#### EXTRACT PROVIDED:
- - - - -

Mood: don't ask
Topic: "Real Men Don't Shop"(4)
Frodo is not unlike most of his gender; there is order, and there is disorder. Order exists as long as things continue just as they have always been done, and disorder reigns whenever anything changes. Sam goes shopping, and that includes the megalith known as the "grocery store." Frodo consumes that which returns in plastic or in paper. Given this preamble, all of life should be simple and uncomplicated.
Sam is in recovery, and is forbidden to utilize a motorcar for the next two weeks. Under normal circumstances, this would be a point of revelry for Frodo. Unconsumed petrol is an asset these days worthy of entry on Frodo's ledger of accounts. However, the need for sustenance in the Shire requires that Frodo substitute for Sam, and thereby seek provisions at the 21st Century version of the "general store." True it is that these centralized placements in every retail mausoleum in America do, indeed, sell anything, and everything.
Frodo is therefore entrusted with a list. Once he emerges unscathed, at least in this instance, from that which is known as a parking lot, although there seems to be a constancy of unplanned traffic flow throughout, he then takes temporary possession of a cart. Frodo knows that, within seconds, the complexion of his hands will pale against the light. Frodo is truly a "white-knuckle shopper," fearing the inevitable consequence of one without patience loosed upon the methodically unreasonable aisles and lanes of that which distinguishes our land from all other civilized nations.
Bread, bacon, milk, orange juice, hamburger, steak fries, lettuce are not generally the kind of items which require participation in a safari. Frodo is, however, immediately accosted by an elderly person wanting him to sample apple juice. Although Frodo has a certain fondness for apple juice, particularly when it is offered sans cost, he is irritated by intrusions upon his appointed rounds. Once he has laid waste to this insurgent, he decides to start the search for those items on his list least likely to spoil or to suffer once removed from their storage unit and placed in Frodo's cart.
Frodo determined that the frozen steak fries should be the last item placed in the cart, logically enough. For whatever purpose Frodo first found himself in the frozen foods, with steak fries prominently displayed therein. Fearing that he might not be able to pass this way again, Frodo decided to scrap his original plan and to take advantage of this easy kill. Amazingly, the milk, juice, and lettuce followed soon thereafter, and Frodo was beginning to feel a certain level of comfort amidst the ladies who insist upon stopping in the absolute middle of an aisle, almost daring the passage of any male on either side.
Bacon is a pork product, is it not? Why therefore would bacon not be assembled in the meat section alongside anything labeled as "pork?" While in the general vicinity, Frodo was accosted by another elderly person wanting him to taste her "cracker with cheese." She was very insistent. Frodo thinks she was hitting on him.
At last, Frodo had only the "hamburger" on his list, and he had already noted many plastic wrapped piles of ground meat from afar. Ground "chuck," ground "roast," and something that looked like a "ground ball," once neatly arranged, had been examined, quite obviously, by the entire population of Wasilla, Alaska, during the past thirty minutes. It took Frodo's real tears to bring a sympathetic response from the "butcher," which resulted not only in the final "kill" of this adventure, but a permanent level of gratitude to the nameless individual who will have a special place in Heaven (right next to Frodo).

- - - - -

#### DATASET EXTRACT:
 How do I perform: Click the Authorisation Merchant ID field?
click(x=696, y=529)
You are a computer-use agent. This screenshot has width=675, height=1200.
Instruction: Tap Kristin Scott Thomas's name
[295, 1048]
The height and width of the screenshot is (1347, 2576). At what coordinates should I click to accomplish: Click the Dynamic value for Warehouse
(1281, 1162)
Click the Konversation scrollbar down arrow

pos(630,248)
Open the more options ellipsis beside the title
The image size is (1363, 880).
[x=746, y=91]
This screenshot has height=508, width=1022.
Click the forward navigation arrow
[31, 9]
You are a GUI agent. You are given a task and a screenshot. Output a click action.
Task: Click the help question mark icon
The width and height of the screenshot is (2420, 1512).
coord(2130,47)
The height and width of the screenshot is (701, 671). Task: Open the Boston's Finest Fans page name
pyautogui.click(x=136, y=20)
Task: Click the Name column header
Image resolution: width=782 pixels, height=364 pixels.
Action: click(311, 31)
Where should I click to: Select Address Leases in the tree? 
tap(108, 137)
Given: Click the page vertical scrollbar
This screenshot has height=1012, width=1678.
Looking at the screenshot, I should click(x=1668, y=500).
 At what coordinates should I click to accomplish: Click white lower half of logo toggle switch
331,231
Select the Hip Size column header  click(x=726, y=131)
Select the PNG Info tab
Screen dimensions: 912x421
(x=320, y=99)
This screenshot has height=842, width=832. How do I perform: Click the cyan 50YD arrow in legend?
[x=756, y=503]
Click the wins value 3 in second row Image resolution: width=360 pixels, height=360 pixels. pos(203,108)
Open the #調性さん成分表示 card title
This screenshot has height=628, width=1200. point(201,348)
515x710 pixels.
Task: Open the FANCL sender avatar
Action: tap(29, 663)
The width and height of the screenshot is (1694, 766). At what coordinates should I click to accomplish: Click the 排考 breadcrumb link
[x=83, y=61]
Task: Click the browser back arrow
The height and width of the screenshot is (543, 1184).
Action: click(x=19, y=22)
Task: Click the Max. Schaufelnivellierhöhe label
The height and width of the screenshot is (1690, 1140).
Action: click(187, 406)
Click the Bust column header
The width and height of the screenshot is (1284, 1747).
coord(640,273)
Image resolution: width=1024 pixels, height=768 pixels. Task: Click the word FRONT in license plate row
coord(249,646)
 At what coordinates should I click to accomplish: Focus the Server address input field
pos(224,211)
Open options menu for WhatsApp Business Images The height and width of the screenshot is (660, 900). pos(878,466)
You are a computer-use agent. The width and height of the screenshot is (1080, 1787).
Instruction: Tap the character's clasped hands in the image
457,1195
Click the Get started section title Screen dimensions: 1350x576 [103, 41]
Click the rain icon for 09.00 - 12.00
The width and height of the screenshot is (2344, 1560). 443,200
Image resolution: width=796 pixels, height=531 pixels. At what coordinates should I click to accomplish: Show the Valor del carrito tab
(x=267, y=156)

- - - - -

#### PROBLEM SET:
1) In the shopping story, for how long is Sam forbidden to drive?
2) Pick up the shopping story right after its final paragraph and carry it forward.
The rows come from a separate source and have no connection to the shopping story.

#### THE RESULTS:
1) For the next two weeks.

2)
Then, the white knuckled mania struck as originally feared by Frodo. Proud he was that he could enter the "10 items or less only, checks accepted," line honestly, he noted that there was only one shopper in line in front of him. Frodo recognized her as one who had parked herself in the middle of the aisle that separated soup from dog food. Frodo noted the presence of at least 75 items in her cart. Sensing danger, Frodo began his retreat from the check-out line, only to find himself trapped by the same lady who had blocked the aisle between magazines and greeting cards. She was reading a copy of "National Enquirer" and did not respond to Frodo's whimper. Frodo accepted his fate.
The lady in front of Frodo carefully analyzed every keystroke by the smiling check-out lady, that is until the cantaloupe rang up at $1.19 rather than $.89. The entire function of business in North America came to a halt due to the allegation of an incorrect price by the one person in line in front of Frodo. The blood disappeared from Frodo's extremities, and he considered making a break for it and running over the miscreant. The lady required a "price check" (two of the most dreaded words in Frodo's vocabulary). After an inordinate delay, Frodo cleared his throat, and offered to give the shopper 20 cents if she would merely pass through the system as is, and bring order back into the universe.
Frodo had never before been publicly identidfied as a "Communist." As he considered the indignity of the allegation, he briefly thought about strangulation, or perhaps a thrashing with a plastic container of milk.
Eventually, the harpie moved on, and Frodo was greeted by the overly-friendly check-out lady, who noted that she lived in the same subdivision as the Shire, and that she hoped Frodo was having a "good day." Frodo was speechless. Hadn't she paid attention? Hadn't she been humilated by the overweight aisle-blocker?
From his rear Frodo heard the "National Enquirer" reader complain about the "slow-mover" in front of her.
Had there been a United States Marine Corps Enlistment Booth in front of the store, Frodo would have sought enlistment. He wanted to kill someone, soon.
Get well soon Sam, please.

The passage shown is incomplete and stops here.